▶ [WHAT THIS TASK INVOLVES]: Please extract every line of the listing below verbatim, with no changes.

+===+

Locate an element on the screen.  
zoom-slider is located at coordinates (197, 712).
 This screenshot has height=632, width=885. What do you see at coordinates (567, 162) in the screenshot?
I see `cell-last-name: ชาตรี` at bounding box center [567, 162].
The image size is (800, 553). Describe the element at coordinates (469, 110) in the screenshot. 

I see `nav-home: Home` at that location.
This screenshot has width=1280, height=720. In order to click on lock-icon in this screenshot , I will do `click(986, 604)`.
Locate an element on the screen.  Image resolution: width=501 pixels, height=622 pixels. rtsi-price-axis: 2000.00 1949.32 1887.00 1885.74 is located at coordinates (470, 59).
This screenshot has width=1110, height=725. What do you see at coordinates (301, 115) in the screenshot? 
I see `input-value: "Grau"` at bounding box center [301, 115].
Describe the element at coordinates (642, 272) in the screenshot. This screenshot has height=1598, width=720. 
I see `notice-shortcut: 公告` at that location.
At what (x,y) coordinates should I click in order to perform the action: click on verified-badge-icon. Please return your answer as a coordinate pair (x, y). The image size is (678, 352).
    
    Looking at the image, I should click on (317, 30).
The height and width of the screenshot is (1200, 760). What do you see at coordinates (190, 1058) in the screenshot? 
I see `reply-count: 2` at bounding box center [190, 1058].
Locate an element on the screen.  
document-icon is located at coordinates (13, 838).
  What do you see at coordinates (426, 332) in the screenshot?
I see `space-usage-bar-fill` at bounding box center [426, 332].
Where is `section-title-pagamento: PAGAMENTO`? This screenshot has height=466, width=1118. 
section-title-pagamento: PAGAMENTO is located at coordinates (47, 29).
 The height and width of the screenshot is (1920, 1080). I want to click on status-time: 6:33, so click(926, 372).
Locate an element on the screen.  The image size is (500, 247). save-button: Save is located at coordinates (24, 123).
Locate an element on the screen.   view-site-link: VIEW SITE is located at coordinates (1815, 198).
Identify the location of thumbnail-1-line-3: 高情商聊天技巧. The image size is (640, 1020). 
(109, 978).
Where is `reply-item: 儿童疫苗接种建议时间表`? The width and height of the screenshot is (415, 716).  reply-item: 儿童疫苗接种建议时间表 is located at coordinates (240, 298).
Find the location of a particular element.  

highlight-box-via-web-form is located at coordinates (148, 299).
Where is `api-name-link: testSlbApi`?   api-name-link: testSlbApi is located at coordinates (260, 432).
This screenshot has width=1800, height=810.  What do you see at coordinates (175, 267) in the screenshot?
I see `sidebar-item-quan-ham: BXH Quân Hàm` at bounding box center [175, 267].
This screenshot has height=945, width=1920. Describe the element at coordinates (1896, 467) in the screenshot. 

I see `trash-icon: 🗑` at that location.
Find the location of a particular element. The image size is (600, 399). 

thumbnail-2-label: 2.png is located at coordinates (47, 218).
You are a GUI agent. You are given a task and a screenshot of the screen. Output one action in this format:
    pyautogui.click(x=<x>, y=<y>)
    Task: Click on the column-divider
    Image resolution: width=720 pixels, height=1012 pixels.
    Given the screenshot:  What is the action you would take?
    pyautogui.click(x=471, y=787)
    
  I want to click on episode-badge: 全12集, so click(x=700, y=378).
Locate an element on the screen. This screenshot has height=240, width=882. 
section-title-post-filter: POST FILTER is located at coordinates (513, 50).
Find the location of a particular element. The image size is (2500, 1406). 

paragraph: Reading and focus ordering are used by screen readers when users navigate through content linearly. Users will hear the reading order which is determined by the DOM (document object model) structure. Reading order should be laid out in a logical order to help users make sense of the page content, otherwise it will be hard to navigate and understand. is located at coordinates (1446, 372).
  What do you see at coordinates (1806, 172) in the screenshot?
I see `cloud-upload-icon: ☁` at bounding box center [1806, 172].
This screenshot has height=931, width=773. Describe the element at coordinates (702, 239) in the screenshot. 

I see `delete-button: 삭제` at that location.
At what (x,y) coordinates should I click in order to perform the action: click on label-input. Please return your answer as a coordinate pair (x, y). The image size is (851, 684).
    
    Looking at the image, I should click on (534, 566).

+===+

▶ [YOUR SOLUTION]:
Locate an element on the screen.  
zoom-slider is located at coordinates (197, 712).
 This screenshot has height=632, width=885. What do you see at coordinates (567, 162) in the screenshot?
I see `cell-last-name: ชาตรี` at bounding box center [567, 162].
The image size is (800, 553). Describe the element at coordinates (469, 110) in the screenshot. 

I see `nav-home: Home` at that location.
This screenshot has width=1280, height=720. In order to click on lock-icon in this screenshot , I will do `click(986, 604)`.
Locate an element on the screen.  Image resolution: width=501 pixels, height=622 pixels. rtsi-price-axis: 2000.00 1949.32 1887.00 1885.74 is located at coordinates (470, 59).
This screenshot has width=1110, height=725. What do you see at coordinates (301, 115) in the screenshot? 
I see `input-value: "Grau"` at bounding box center [301, 115].
Describe the element at coordinates (642, 272) in the screenshot. This screenshot has height=1598, width=720. 
I see `notice-shortcut: 公告` at that location.
At what (x,y) coordinates should I click in order to perform the action: click on verified-badge-icon. Please return your answer as a coordinate pair (x, y). The image size is (678, 352).
    
    Looking at the image, I should click on (317, 30).
The height and width of the screenshot is (1200, 760). What do you see at coordinates (190, 1058) in the screenshot? 
I see `reply-count: 2` at bounding box center [190, 1058].
Locate an element on the screen.  
document-icon is located at coordinates (13, 838).
  What do you see at coordinates (426, 332) in the screenshot?
I see `space-usage-bar-fill` at bounding box center [426, 332].
Where is `section-title-pagamento: PAGAMENTO`? This screenshot has height=466, width=1118. 
section-title-pagamento: PAGAMENTO is located at coordinates (47, 29).
 The height and width of the screenshot is (1920, 1080). I want to click on status-time: 6:33, so click(926, 372).
Locate an element on the screen.  The image size is (500, 247). save-button: Save is located at coordinates (24, 123).
Locate an element on the screen.   view-site-link: VIEW SITE is located at coordinates (1815, 198).
Identify the location of thumbnail-1-line-3: 高情商聊天技巧. The image size is (640, 1020). 
(109, 978).
Where is `reply-item: 儿童疫苗接种建议时间表`? The width and height of the screenshot is (415, 716).  reply-item: 儿童疫苗接种建议时间表 is located at coordinates (240, 298).
Find the location of a particular element.  

highlight-box-via-web-form is located at coordinates (148, 299).
Where is `api-name-link: testSlbApi`?   api-name-link: testSlbApi is located at coordinates (260, 432).
This screenshot has width=1800, height=810.  What do you see at coordinates (175, 267) in the screenshot?
I see `sidebar-item-quan-ham: BXH Quân Hàm` at bounding box center [175, 267].
This screenshot has height=945, width=1920. Describe the element at coordinates (1896, 467) in the screenshot. 

I see `trash-icon: 🗑` at that location.
Find the location of a particular element. The image size is (600, 399). 

thumbnail-2-label: 2.png is located at coordinates (47, 218).
You are a GUI agent. You are given a task and a screenshot of the screen. Output one action in this format:
    pyautogui.click(x=<x>, y=<y>)
    Task: Click on the column-divider
    Image resolution: width=720 pixels, height=1012 pixels.
    Given the screenshot:  What is the action you would take?
    pyautogui.click(x=471, y=787)
    
  I want to click on episode-badge: 全12集, so click(x=700, y=378).
Locate an element on the screen. This screenshot has height=240, width=882. 
section-title-post-filter: POST FILTER is located at coordinates (513, 50).
Find the location of a particular element. The image size is (2500, 1406). 

paragraph: Reading and focus ordering are used by screen readers when users navigate through content linearly. Users will hear the reading order which is determined by the DOM (document object model) structure. Reading order should be laid out in a logical order to help users make sense of the page content, otherwise it will be hard to navigate and understand. is located at coordinates (1446, 372).
  What do you see at coordinates (1806, 172) in the screenshot?
I see `cloud-upload-icon: ☁` at bounding box center [1806, 172].
This screenshot has height=931, width=773. Describe the element at coordinates (702, 239) in the screenshot. 

I see `delete-button: 삭제` at that location.
At what (x,y) coordinates should I click in order to perform the action: click on label-input. Please return your answer as a coordinate pair (x, y). The image size is (851, 684).
    
    Looking at the image, I should click on (534, 566).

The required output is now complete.